Lung cancer is the leading cause of cancer death in males and the second leading cause of cancer death among females in 2008 globally [1, 2]. Lung cancer is often diagnosed at an advanced stage and has one of the lowest survival rates of any type of cancer [3, 4]. The common interest in the field of lung cancer research is the identification of biomarkers for early diagnosis and accurate prognosis [5, 6], and the general starting point is to compare the gene expression profiles between lung cancer tissues and noncancerous/normal lung tissues. Although many efforts to develop a robust genomic model have been made in this area, controversy exists for their clinical application .
Recently, there is increasing evidence to suggest that microRNAs (miRNAs) play important and complex roles in human cancers, including lung cancer [8–10]. miRNAs are a class of small, noncoding, highly stable RNAs that regulate mRNA and protein expression. Several studies have indicated that miRNAs have been involved in regulating various biological processes, such as cellular differentiation, proliferation, angiogenesis, metabolism and cancer development [11–13]. Microarray-based miRNA profiling assays attracted more attention because they constitute the efficient methodology to screen in parallel for the expression of hundreds of miRNAs through extensive sample collections. With the aim at identifying new biomarkers of lung cancer, many investigators have carried out miRNAs expression profiling studies in cell lines, tissue samples or serum samples [9, 14, 15]. Typically, dozens of miRNAs are identified to be differentially expressed, miRNAs can be either over- or under-expressed, depending on their target downstream genes. Given the fact of a large number of candidate signatures, a logical approach to identify important expression signatures is to search for the intersection of those signatures identified in multiple independent studies . The challenges are how to collate the results of those miRNAs expression profiling studies, when they employed different profiling platforms, and made use of different methods to ascertain differential expression, for example, normalization or significance thresholds. To address these challenges, Griffith and Chan proposed a vote-counting strategy to identify consistent markers when raw data are unavailable [17, 18], which gave us insights into the meta-analysis of lung cancer miRNA expression profiling studies.

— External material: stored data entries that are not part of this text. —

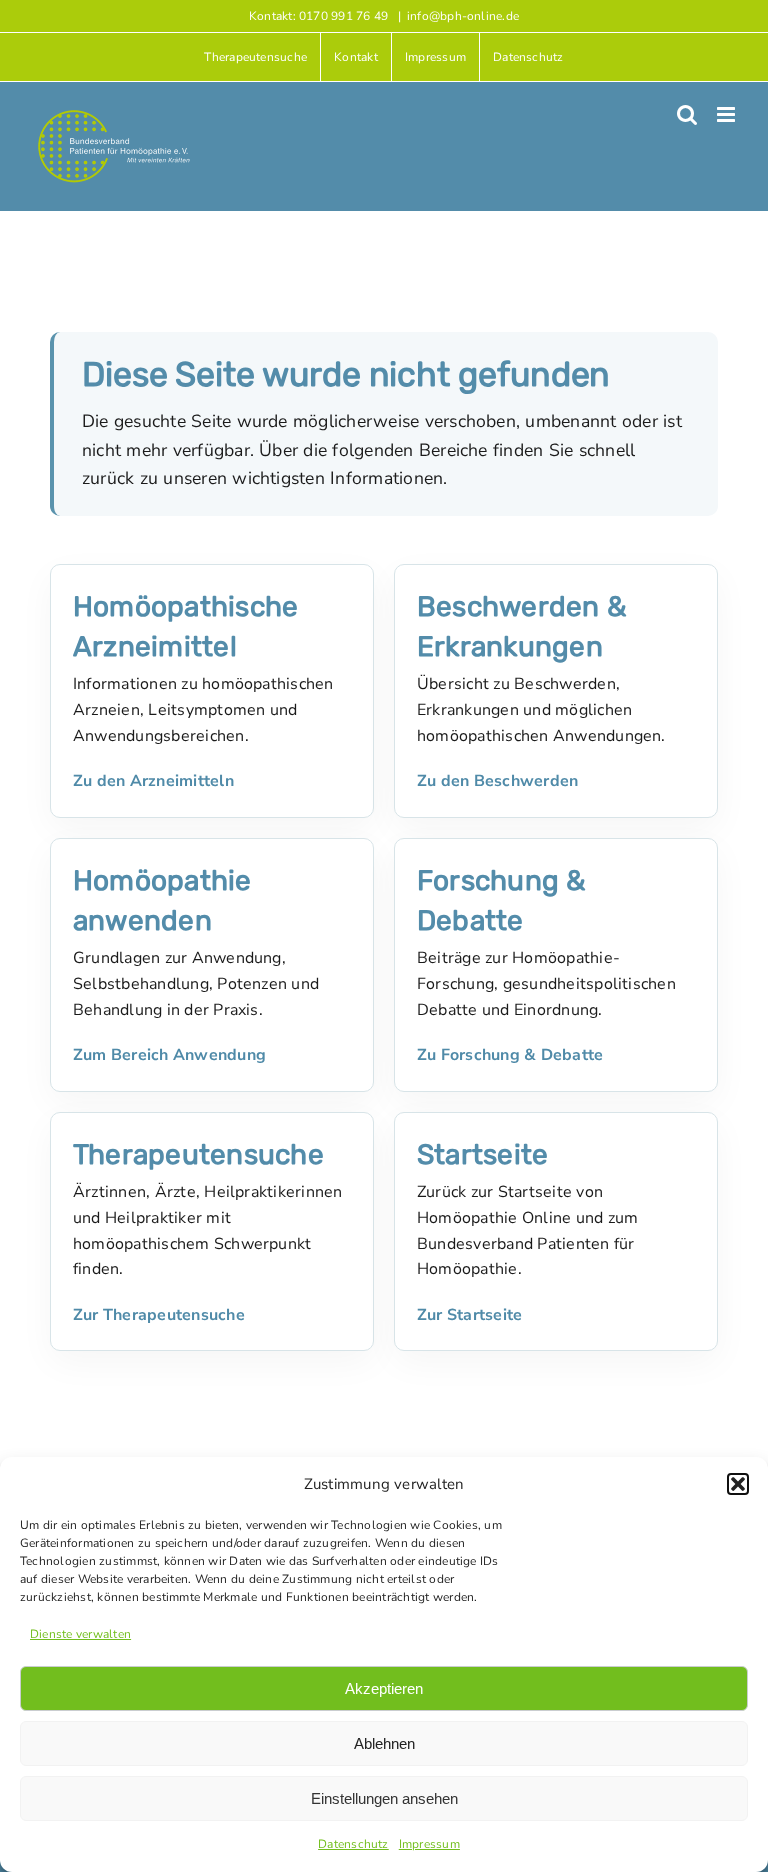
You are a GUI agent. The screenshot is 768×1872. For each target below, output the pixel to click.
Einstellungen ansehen (384, 1798)
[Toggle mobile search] (687, 114)
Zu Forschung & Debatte (510, 1055)
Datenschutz (353, 1844)
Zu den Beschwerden (497, 781)
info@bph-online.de (463, 16)
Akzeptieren (384, 1688)
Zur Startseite (469, 1315)
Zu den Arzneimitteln (153, 781)
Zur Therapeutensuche (159, 1315)
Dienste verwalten (80, 1634)
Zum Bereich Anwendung (169, 1055)
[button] (738, 1484)
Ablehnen (384, 1743)
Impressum (429, 1844)
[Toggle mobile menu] (727, 114)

The starting point of this meta-analysis is to collect those published miRNAs expression profiling studies that compared the miRNAs expression profiles in lung cancer tissues with those in noncancerous/normal lung tissues. Then, the above mentioned vote-counting strategy that considers the total number of studies reporting its differential expression, the total number of tissue samples used in the studies and the average fold change will be employed. The consistently reported differentially miRNAs will be presented and we will also rank the differentially expressed up-regulated and down-regulated miRNAs.